Ervine and Tommy Kirkham of the Ulster Political Research Group, which is linked to the UDA, said the paramilitary organizations played little or no role in directing the riots, although they said individual members were involved. They said the riots resulted from spontaneous popular anger, touched off on Saturday when police prohibited the Orange Order, the province's largest and vociferously anti-Catholic group, from parading in a Catholic area.

[On Wednesday, the British secretary for Northern Ireland, Peter Hain, declared that the UVF had abandoned its 11-year-old cease-fire and was again officially an enemy of the peace, the Associated Press reported.]

For decades, Belfast's mighty shipyards, mills and other heavy industries discriminated against Catholics, who are still the minority in Northern Ireland. Young Protestant men, however, had easy access to jobs and apprenticeships in trades such as plumbing and electrical work. But as the global economy sent heavy industry to countries with lower wages, steady sources of employment dried up. Protestants in the riot-struck areas complain that the government has not stepped in with training programs or other help.

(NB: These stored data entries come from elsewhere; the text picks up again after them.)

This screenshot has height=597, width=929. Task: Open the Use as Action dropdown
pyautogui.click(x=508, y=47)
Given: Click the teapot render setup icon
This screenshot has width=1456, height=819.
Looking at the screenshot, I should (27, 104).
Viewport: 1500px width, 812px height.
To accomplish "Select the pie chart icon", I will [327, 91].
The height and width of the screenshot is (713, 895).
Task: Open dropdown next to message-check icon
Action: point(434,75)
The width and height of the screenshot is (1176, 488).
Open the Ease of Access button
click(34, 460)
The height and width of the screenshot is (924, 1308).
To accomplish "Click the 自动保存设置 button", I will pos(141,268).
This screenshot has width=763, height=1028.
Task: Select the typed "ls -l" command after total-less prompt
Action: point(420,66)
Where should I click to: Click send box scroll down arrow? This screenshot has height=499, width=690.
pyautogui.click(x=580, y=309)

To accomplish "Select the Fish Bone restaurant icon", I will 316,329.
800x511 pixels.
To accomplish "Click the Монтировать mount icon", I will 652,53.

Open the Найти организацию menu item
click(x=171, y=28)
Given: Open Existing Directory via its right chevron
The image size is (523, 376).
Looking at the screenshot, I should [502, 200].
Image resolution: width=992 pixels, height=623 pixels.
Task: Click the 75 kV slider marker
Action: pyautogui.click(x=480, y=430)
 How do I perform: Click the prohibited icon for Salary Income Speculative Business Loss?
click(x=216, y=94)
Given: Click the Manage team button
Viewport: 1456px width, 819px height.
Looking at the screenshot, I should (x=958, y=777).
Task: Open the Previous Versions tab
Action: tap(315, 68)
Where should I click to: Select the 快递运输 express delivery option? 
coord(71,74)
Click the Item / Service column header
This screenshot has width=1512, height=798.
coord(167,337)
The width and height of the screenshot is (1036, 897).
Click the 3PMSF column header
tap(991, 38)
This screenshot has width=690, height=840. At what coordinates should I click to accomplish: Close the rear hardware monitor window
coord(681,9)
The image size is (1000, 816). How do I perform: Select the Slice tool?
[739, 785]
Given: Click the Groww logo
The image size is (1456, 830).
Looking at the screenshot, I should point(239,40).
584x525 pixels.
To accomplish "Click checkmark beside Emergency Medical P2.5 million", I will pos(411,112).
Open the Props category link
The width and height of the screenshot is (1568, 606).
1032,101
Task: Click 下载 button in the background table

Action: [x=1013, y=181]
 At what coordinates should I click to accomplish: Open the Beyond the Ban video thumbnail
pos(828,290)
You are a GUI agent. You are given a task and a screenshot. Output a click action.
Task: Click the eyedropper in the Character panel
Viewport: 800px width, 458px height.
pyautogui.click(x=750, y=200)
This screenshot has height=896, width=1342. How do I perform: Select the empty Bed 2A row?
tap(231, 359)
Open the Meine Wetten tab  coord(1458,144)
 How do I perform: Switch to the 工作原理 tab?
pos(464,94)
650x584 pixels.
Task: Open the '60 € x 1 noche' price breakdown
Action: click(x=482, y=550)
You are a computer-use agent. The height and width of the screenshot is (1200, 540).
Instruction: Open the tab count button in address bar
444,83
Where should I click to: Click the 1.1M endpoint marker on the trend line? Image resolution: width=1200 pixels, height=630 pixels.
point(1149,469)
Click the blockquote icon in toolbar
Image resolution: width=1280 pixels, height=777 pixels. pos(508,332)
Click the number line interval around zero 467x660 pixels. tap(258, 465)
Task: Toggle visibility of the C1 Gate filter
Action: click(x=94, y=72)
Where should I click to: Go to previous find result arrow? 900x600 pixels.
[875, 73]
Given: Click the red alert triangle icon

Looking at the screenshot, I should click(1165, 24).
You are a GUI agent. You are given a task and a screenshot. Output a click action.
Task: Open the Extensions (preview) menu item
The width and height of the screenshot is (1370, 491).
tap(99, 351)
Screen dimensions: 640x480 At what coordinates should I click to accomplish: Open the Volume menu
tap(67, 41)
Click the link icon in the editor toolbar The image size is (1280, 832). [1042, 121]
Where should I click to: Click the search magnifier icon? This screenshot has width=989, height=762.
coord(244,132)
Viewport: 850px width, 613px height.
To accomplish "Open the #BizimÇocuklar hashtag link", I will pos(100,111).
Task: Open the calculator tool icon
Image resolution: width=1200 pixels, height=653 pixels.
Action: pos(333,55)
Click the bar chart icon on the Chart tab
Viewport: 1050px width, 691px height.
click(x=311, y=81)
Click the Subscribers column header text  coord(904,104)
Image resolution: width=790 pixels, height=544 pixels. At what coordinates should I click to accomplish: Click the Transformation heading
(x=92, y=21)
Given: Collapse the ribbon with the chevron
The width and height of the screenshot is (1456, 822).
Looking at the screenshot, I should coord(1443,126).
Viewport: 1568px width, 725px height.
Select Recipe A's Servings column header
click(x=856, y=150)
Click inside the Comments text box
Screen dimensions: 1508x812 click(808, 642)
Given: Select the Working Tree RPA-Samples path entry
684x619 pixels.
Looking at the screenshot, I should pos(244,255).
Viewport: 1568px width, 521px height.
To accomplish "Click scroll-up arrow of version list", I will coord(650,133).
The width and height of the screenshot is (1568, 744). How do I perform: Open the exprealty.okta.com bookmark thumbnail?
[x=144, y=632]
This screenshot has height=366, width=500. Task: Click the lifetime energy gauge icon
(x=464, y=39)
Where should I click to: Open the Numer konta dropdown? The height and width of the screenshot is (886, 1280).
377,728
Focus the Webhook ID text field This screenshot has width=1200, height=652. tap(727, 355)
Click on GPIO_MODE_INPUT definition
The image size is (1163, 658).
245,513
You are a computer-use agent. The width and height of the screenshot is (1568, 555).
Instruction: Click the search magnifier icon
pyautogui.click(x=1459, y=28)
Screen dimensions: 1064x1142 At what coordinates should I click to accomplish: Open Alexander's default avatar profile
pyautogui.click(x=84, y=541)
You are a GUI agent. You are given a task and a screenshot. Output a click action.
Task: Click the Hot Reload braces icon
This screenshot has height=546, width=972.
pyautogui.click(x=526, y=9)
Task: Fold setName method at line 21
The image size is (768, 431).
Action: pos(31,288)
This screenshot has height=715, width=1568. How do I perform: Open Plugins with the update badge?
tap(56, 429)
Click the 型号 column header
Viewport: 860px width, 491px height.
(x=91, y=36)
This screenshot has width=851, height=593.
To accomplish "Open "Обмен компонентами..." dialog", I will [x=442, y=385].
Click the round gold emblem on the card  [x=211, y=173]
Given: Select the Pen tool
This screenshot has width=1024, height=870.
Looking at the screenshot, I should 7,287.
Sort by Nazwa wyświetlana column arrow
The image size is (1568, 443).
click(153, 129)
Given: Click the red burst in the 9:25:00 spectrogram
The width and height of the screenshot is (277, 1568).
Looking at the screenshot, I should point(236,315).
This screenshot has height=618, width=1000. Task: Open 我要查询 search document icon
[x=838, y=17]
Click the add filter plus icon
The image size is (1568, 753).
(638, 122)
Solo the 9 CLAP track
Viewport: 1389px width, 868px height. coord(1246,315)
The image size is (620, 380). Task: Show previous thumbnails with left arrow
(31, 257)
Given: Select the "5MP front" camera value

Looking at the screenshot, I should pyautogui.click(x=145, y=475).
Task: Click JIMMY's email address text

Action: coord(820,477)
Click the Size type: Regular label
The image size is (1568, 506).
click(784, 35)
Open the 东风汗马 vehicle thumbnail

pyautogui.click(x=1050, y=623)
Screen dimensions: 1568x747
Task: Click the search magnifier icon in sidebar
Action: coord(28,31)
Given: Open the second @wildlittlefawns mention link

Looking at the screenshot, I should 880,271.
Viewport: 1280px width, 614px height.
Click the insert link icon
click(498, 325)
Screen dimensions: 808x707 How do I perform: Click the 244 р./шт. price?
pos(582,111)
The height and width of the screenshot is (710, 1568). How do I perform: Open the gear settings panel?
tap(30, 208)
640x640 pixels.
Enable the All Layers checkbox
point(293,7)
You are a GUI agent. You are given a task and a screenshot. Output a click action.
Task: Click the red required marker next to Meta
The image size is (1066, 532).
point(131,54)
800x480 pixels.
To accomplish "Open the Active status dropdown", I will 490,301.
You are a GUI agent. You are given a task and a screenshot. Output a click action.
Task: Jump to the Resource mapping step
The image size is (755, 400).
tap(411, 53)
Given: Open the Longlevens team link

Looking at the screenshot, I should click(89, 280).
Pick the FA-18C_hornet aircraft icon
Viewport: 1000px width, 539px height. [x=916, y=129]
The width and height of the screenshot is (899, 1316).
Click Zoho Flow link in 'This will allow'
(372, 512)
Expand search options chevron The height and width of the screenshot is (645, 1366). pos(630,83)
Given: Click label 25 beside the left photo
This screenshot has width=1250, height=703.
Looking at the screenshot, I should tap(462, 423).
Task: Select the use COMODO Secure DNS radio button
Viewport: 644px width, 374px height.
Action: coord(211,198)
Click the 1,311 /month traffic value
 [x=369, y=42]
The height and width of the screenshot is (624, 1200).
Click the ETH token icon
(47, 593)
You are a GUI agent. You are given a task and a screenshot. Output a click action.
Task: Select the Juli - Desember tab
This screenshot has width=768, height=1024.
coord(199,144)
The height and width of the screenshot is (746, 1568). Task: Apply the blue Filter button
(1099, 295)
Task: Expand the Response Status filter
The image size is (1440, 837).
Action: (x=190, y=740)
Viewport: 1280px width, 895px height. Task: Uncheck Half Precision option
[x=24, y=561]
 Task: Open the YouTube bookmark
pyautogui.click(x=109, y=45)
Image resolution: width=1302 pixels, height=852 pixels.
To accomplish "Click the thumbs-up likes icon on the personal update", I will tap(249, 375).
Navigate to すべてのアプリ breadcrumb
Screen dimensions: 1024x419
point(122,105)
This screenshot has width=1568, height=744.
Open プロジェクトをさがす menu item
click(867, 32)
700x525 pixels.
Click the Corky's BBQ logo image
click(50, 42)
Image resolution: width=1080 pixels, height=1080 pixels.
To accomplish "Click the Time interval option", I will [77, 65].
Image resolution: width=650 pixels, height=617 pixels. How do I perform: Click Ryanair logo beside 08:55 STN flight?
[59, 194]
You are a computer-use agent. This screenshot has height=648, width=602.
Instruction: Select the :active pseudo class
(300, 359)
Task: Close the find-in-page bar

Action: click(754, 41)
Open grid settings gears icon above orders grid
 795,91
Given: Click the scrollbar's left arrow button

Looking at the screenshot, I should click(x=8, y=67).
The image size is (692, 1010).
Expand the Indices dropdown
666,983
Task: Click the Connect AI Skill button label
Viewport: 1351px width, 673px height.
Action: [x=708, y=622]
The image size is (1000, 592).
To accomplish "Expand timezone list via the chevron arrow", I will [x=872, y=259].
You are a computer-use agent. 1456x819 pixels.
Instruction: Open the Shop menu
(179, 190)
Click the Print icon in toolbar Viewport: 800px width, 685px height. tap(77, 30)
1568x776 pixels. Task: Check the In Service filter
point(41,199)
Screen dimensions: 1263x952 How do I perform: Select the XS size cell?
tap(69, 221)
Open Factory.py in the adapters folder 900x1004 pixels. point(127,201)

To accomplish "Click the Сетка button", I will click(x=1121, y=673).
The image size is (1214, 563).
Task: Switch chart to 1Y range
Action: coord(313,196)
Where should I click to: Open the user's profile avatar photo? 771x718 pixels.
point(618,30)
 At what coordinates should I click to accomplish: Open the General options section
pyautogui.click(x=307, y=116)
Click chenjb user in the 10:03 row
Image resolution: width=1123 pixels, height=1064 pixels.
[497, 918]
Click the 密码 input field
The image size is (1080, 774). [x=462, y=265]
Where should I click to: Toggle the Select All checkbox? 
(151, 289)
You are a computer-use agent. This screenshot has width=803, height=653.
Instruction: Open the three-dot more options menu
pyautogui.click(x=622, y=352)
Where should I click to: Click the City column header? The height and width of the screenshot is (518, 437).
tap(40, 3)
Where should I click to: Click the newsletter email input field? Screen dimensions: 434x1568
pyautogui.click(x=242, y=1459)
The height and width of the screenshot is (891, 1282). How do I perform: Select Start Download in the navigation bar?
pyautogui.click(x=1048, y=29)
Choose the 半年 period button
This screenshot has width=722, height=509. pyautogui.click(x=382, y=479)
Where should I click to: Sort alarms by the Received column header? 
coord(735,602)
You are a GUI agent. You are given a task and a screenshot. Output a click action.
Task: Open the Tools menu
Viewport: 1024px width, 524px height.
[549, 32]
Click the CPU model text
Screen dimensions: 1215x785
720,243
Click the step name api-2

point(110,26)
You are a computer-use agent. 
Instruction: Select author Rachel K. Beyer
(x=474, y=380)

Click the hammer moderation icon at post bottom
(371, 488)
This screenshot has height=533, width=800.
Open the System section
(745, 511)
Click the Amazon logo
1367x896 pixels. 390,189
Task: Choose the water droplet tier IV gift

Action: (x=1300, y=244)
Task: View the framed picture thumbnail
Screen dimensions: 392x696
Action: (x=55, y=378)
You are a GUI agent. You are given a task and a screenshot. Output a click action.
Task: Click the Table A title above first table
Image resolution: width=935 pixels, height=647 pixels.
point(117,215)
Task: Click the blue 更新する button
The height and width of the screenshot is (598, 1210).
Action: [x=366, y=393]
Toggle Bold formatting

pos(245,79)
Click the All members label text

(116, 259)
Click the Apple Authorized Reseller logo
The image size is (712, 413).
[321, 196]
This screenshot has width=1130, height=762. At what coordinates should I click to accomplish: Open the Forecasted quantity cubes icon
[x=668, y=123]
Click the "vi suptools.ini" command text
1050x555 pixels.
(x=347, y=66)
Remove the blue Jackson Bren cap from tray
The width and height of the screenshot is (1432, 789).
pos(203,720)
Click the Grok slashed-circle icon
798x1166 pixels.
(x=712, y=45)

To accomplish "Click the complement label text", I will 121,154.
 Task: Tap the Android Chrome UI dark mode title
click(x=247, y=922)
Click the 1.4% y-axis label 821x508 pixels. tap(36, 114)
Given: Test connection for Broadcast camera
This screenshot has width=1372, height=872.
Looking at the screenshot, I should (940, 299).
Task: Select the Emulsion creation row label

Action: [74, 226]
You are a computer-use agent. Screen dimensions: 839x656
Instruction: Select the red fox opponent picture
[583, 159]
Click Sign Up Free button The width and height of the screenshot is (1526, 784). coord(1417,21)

Hamilton, who has a crew cut and a linebacker's build, worked as a painter for several years at Belfast's Harland and Wolff shipyard. But when it stopped building ships in 2003, Hamilton was left to support his family on his wages as a nightclub bouncer.

"I want to do something else, but there's nothing else to do," he said, standing amid the shattered glass on his road. "There's nothing for our kids to do. All we want is a fair deal."